Did you reach out to 1&1 and confirm that to be the case? Generally, the error message you referenced stems from an invalid or non-working resolver in the cPanel server's /etc/resolv.conf file. Fixing the /etc/resolv.conf file solves the issue. To test this, try updating the /etc/resolv.conf file on your cPanel server to a public resolver (e.g. Google provides 8.8.8.8, 8.8.4.4) to see if the issue persists.

Thank you.
Michael,

What the OP referenced has nothing to do with the local cPanel server's resolver.

i discovered this because a client of mine receives the following error messages when communicating with a domain hosted on 1&1:
550-Requested action not taken: mailbox unavailable
550 invalid DNS MX or A/AAAA resource record
1and1 has been doing this for a long time actually. I'm fairly certain of that.

From RFC1912:

Don't use CNAMEs in combination with RRs which point to other names
like MX, CNAME, PTR and NS. (PTR is an exception if you want to
implement classless in-addr delegation.) For example, this is
strongly discouraged:

podunk.xx. IN MX mailhost
mailhost IN CNAME mary
mary IN A 1.2.3.4


[RFC 1034] in section 3.6.2 says this should not be done, and [RFC
974] explicitly states that MX records shall not point to an alias
defined by a CNAME. This results in unnecessary indirection in
accessing the data, and DNS resolvers and servers need to work more
to get the answer. If you really want to do this, you can accomplish
the same thing by using a preprocessor such as m4 on your host files.

Also, having chained records such as CNAMEs pointing to CNAMEs may
make administration issues easier, but is known to tickle bugs in
some resolvers that fail to check loops correctly. As a result some
hosts may not be able to resolve such names.

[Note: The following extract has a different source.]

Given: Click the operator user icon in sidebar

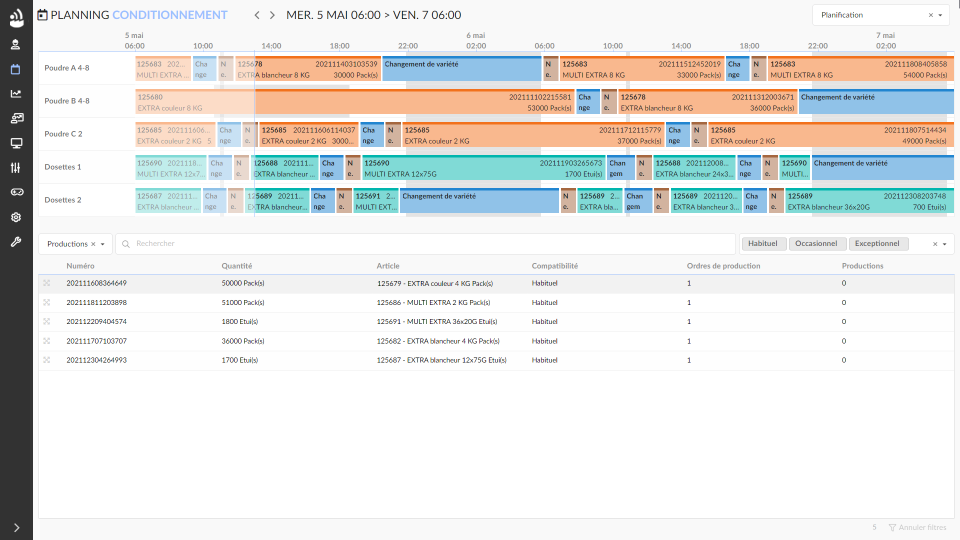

Having NS records pointing to a CNAME is bad and may conflict badly
with current BIND servers. In fact, current BIND implementations
will ignore such records, possibly leading to a lame delegation.
There is a certain amount of security checking done in BIND to
prevent spoofing DNS NS records. Also, older BIND servers reportedly
will get caught in an infinite query loop trying to figure out the
address for the aliased nameserver, causing a continuous stream of
DNS requests to be sent.


The simple answer is to not reference a hostname in an MX record if that hostname is a CNAME. Only reference a hostname in an MX record if that hostname has one or more associated A-records.